One of the men I mentioned earlier who was in 'utter dread' described to me afterwards in lurid detail the trauma he felt watching the midwife rush in a and push a tube down the baby's throat just after it was born (to clear fluid) while his wife lay bleeding and shattered on the bed.

I am sure that what he saw was quite routine but from his description he was traumatised. I have no doubt about it. I am equally sure he was in no way 'disgusted' by his wife's body.

Georgimama · 07/11/2009 22:25

I just think many women do not give any serious consideration to having someone else as their birth partner precisely because the current convention is that their husband should be there and if he is not that clearly (to some people) makes some massive statement about his feelings about his wife, child, and personality in general. So they feel he ought to want to be there, and he feels he ought to be there, because otherwise he is clearly a gutless shit who can't be arsed.

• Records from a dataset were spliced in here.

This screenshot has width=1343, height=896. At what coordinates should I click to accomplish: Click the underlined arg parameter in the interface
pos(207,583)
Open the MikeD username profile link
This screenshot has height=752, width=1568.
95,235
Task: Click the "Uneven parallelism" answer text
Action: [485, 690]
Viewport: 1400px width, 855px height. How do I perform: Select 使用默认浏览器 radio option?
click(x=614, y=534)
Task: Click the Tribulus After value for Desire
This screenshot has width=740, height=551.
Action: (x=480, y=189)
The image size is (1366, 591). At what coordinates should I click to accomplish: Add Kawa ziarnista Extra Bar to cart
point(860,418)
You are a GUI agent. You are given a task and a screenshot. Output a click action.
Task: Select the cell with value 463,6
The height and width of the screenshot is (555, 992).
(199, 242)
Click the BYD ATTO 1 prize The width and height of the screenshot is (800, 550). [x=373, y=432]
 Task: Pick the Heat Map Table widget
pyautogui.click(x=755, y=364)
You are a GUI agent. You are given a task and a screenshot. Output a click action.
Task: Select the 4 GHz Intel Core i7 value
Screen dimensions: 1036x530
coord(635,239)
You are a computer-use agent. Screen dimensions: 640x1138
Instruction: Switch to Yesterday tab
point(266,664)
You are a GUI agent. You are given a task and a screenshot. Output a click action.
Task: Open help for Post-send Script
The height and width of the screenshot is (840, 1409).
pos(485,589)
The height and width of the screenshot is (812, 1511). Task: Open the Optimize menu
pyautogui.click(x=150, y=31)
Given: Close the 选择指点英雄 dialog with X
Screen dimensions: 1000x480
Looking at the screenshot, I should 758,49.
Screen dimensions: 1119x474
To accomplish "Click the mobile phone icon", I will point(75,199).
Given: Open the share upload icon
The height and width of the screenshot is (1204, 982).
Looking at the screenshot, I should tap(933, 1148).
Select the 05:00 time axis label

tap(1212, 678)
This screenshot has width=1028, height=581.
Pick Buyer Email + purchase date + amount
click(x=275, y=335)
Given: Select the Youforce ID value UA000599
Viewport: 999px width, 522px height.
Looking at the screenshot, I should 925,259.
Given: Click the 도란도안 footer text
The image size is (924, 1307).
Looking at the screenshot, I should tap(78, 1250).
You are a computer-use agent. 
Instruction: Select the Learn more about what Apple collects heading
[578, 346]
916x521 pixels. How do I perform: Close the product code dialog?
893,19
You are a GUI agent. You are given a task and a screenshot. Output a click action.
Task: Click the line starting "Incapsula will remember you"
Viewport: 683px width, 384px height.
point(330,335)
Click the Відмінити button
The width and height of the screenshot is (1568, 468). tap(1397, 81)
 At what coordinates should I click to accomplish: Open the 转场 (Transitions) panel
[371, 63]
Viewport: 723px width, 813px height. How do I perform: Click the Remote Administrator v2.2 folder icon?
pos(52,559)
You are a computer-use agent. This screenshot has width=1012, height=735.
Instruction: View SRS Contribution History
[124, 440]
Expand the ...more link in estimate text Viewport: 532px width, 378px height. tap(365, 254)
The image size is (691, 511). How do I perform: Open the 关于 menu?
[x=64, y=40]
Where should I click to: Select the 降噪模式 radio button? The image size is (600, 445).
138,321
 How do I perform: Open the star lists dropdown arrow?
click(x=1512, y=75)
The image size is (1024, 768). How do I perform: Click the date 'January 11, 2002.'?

Or something.

If the whole issue of birth partner were genuinely up for grabs, I believe many women would have someone other than their husband/partner. I'm not anti men in the labour ward. If it hadn't been possible for my mum to be with me, my brother would have been my next choice.

GunpowderTreasonAndDragons · 07/11/2009 22:26

"When DO men start having a choice..."

No one is saying he can't put forward his feelings and wishes. The problem is that this is black and white - he's there or he isn't. there's no middle ground and really no room for negotiation. If the mother wants him there, he should be there. When is comes to pregnancy and labour the mother's wishes are paramount. Obviously it is up to her whether she goes with what she wants or "allows" the father his choice but ultimately, it is her decision that matters as she is the one who is doing it (so to speak!)

neenz · 07/11/2009 22:26

Always, I think it's got to be a joint decision, but if the DH doesn't have a good reason ie if his reason for not wanting to be there is because 'he might not want to have sex with you afterwards' then the DW's wishes to have him there for support overrides his ridiculous reason (IMO)

If DH doesn't want to co-sleep but expects the DW to spend hours each night awake feeding/rocking/cuddling a baby to sleep then I think her choice to co=sleep overrides his desire. But these things have to be a joint decision and two people who love each other and have a baby with each other should be able to come to an agreement on such things.